Controllers Tested - login - refresh - logout

Models Mocked - User - Student - Faculty - AcadAdmin - HostelAdmin

Middleware Mocked - validateAccessToken - validateRefreshToken - findUserByEmail - verifyRefreshTokenInDB

Libraries Used - jest for mocking and assertions - bcrypt for password hashing and comparison - jsonwebtoken for JWT token creation and verification[2][3]

login

Input - Expects a JSON body with the following fields: - email: String (required) - password: String (required) - role: String (required, must be one of: student, faculty, acadAdmin, nonAcadAdmin)[2][3]

Process - Validates that all required fields are present; returns 400 if any are missing. - Searches for a user by email in the User model; returns 401 if not found. - Compares the provided password with the stored hash using bcrypt; returns 401 if incorrect. - Depending on the specified role, checks for a corresponding record in the relevant model (Student, Faculty, AcadAdmin, HostelAdmin); returns 401 if not found. - Returns 400 if the role is invalid. - If all checks pass: - Generates an access token (expires in 1 hour) and a refresh token (expires in 1 day) using JWT. - Saves the refresh token to the user's record. - Sets three cookies: user, refreshToken, and accessToken, all with security options (httpOnly: false, sameSite: 'none', secure: true, maxAge: 86400000). - Sets the Authorization header with the access token. - Returns a 200 response with the user's email and userId in the JSON body. - If a database error occurs, returns 500 with a generic error message[2][3].

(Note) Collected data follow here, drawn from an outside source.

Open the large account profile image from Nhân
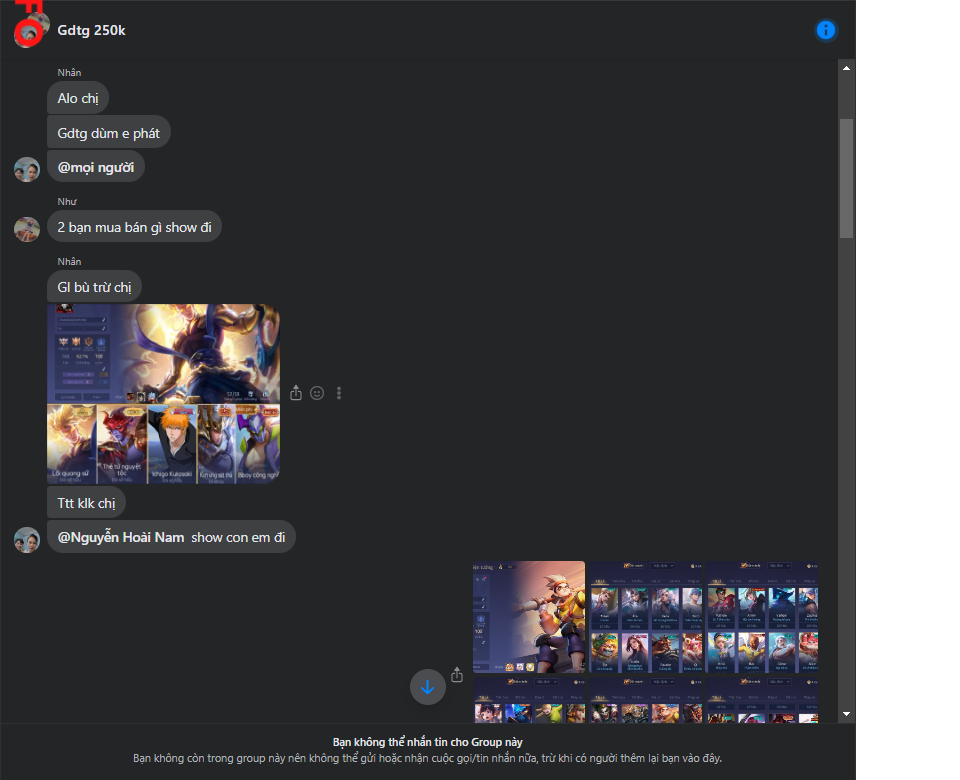This screenshot has width=960, height=780. 163,353
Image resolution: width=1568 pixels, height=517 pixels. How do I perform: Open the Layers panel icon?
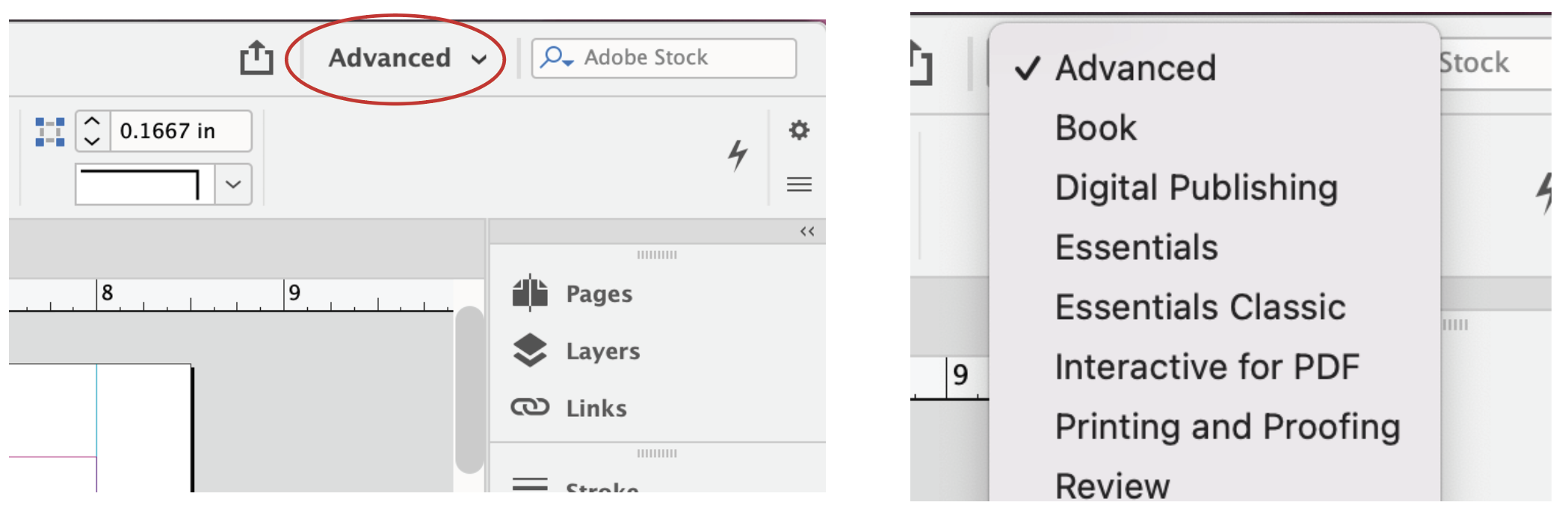[x=530, y=350]
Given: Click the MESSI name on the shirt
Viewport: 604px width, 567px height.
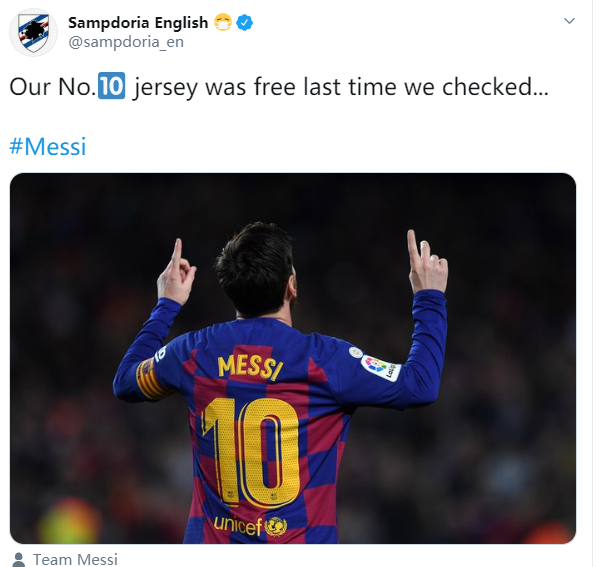Looking at the screenshot, I should (250, 367).
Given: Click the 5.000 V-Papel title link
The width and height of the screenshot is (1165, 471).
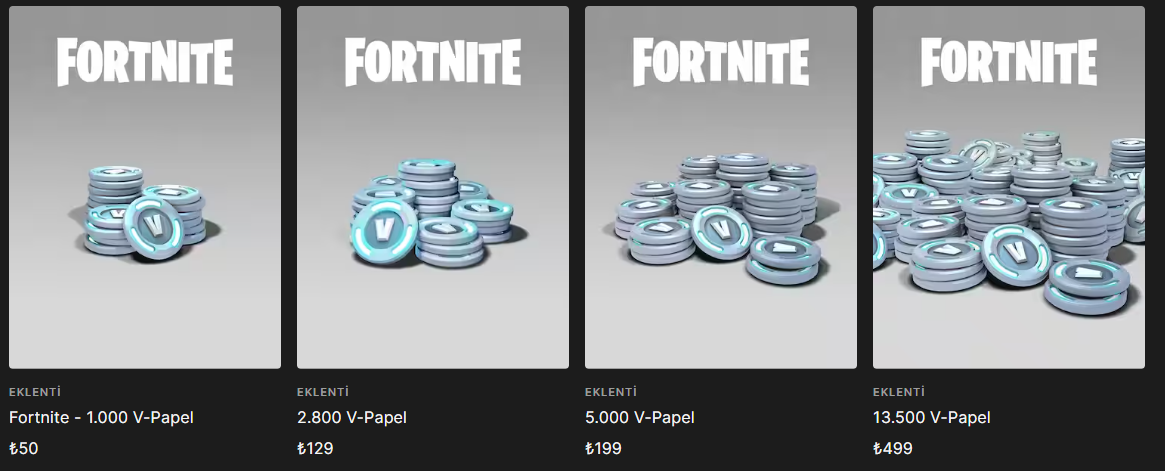Looking at the screenshot, I should pyautogui.click(x=639, y=418).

Output - 400 Bad Request: If any required field is missing or the role is invalid. - 401 Unauthorized: If credentials are invalid or the user does not have the specified role. - 200 OK: On successful authentication, returns cookies and { user: { email, userId } }. - 500 Internal Server Error: On database or unexpected errors[2][3].

refresh

Input - Expects: - A valid refreshToken cookie. - A foundUser object (populated by middleware) containing user details (email, role)[2][3].

Process - Uses the found user's details to generate a new access token with JWT (expires in 1 hour). - Sets the new access token in a cookie and as an Authorization header. - Returns 200 with the user's email and role. - If token signing fails, returns 500 with an error message[2][3].

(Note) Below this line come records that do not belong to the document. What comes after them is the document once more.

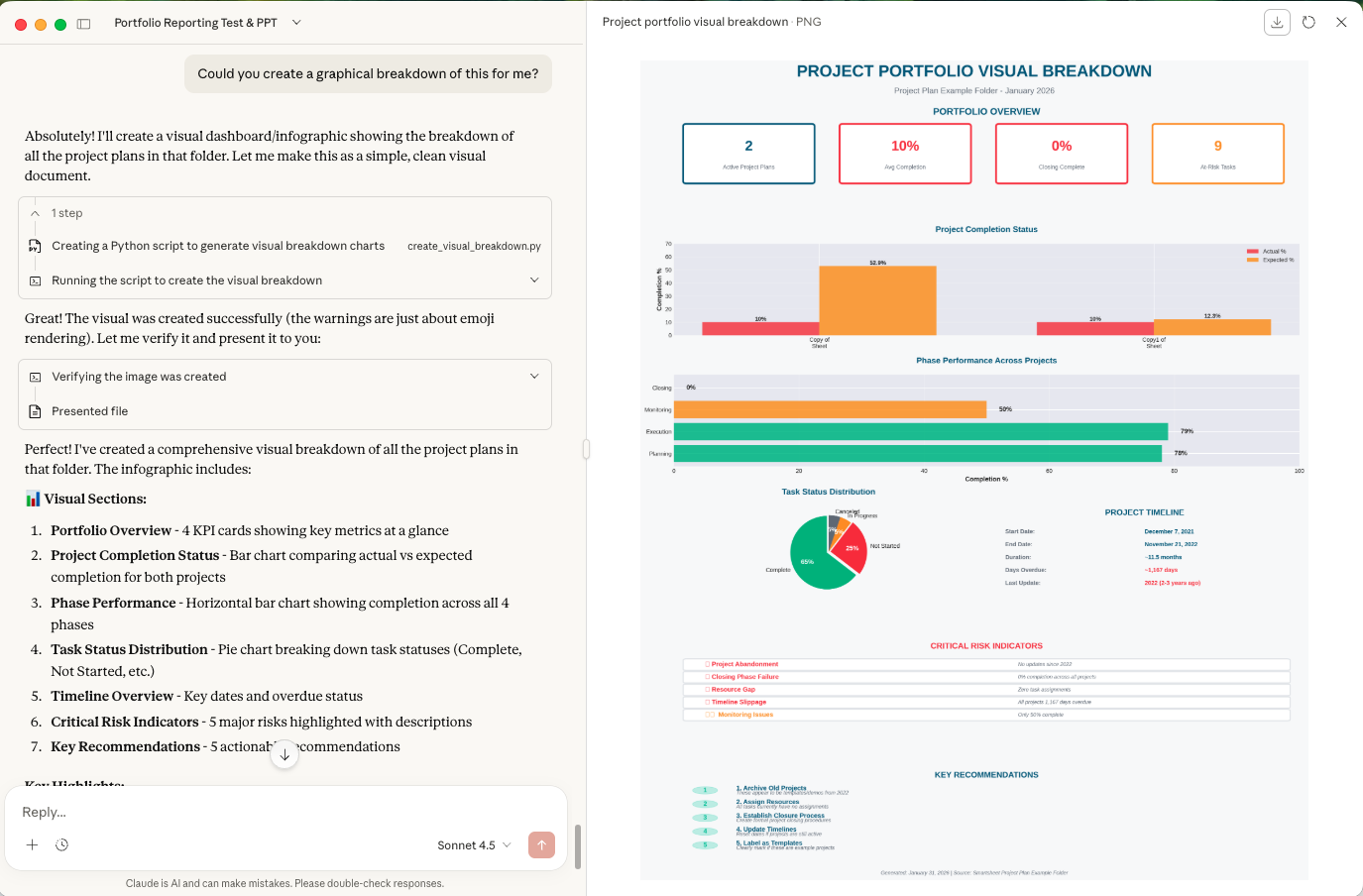Expand Running the script step details

[x=534, y=280]
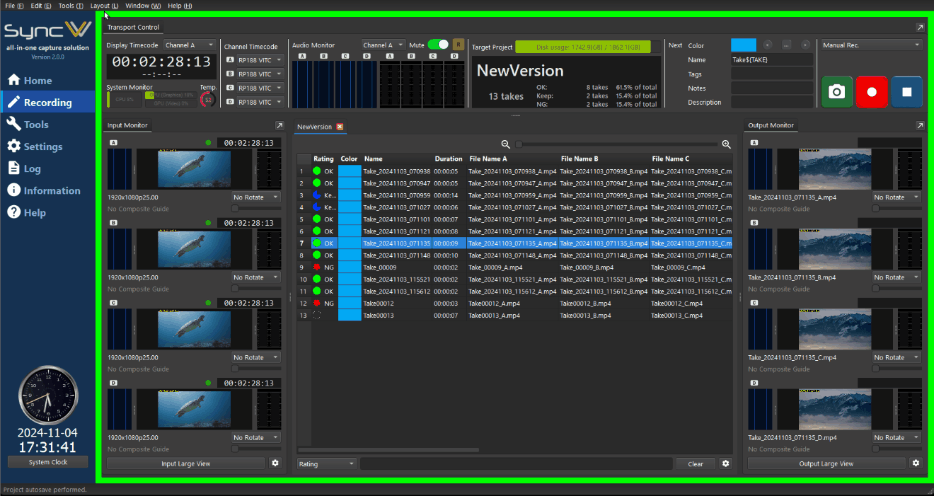Screen dimensions: 934x496
Task: Pop out the Input Monitor panel
Action: click(x=279, y=126)
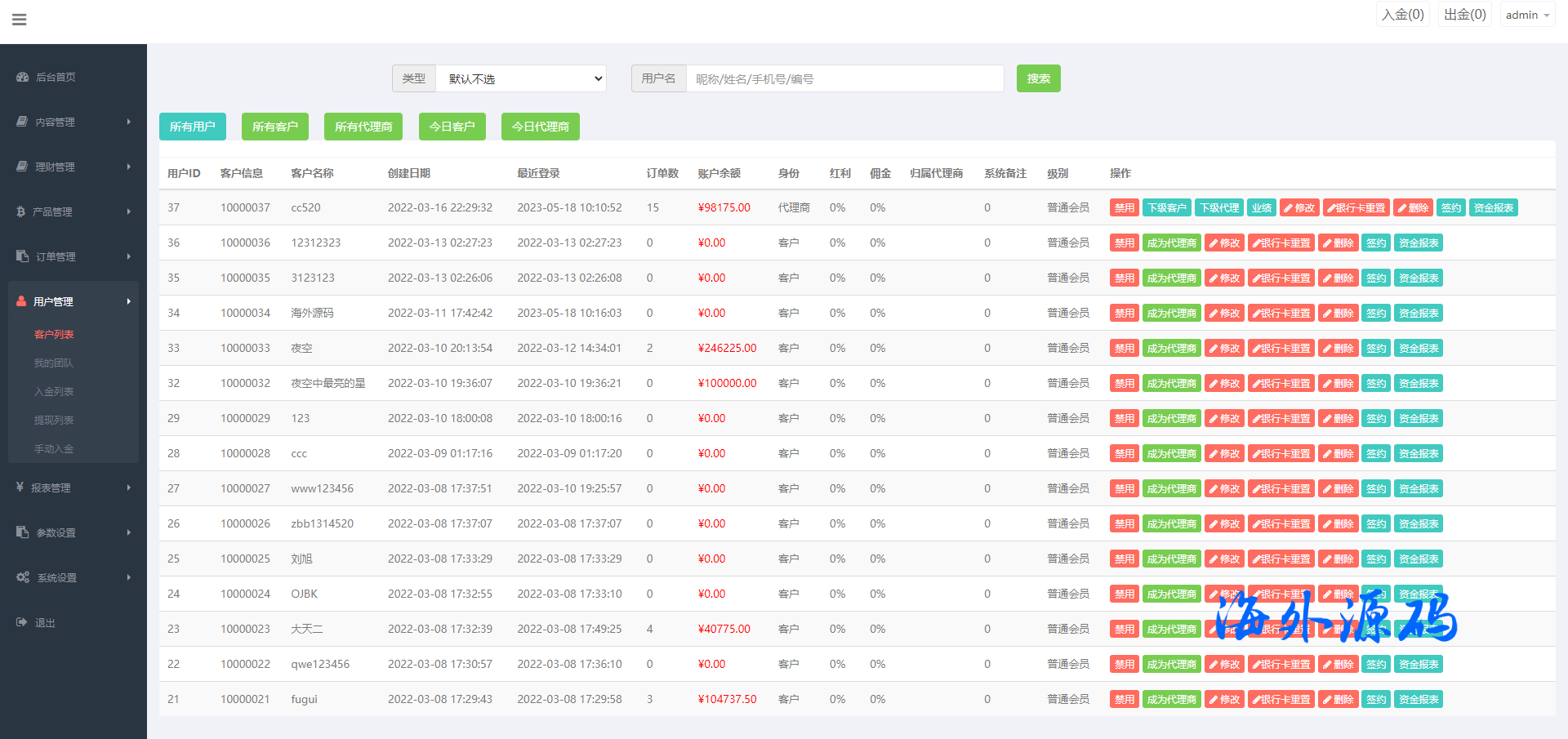Focus the 用户名 search input field
This screenshot has width=1568, height=739.
coord(844,78)
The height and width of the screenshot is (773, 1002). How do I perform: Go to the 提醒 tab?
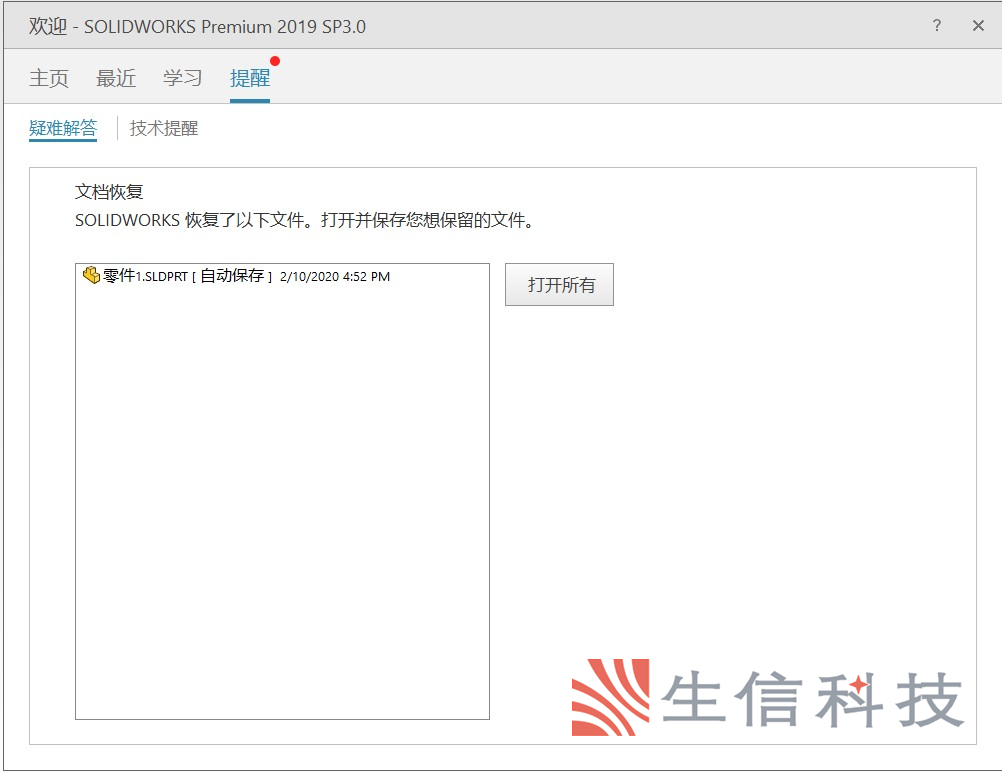coord(249,78)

Output - 200 OK: Returns a new access token and { user: { email, role } }. - 500 Internal Server Error: If token signing fails[2][3].

logout

Input - Expects authentication-related cookies to be present: - refreshToken - accessToken - user[2][3]

Process - Clears all relevant authentication cookies from the response (refreshToken, accessToken, user), using { httpOnly: false, sameSite: 'strict' } options. - Returns 200 with a logout success message. - If cookie clearing fails, returns 500 with an error message[2][3].

Output - 200 OK: Returns { message: 'Logout successful' }. - 500 Internal Server Error: If an error occurs during cookie clearing[2][3].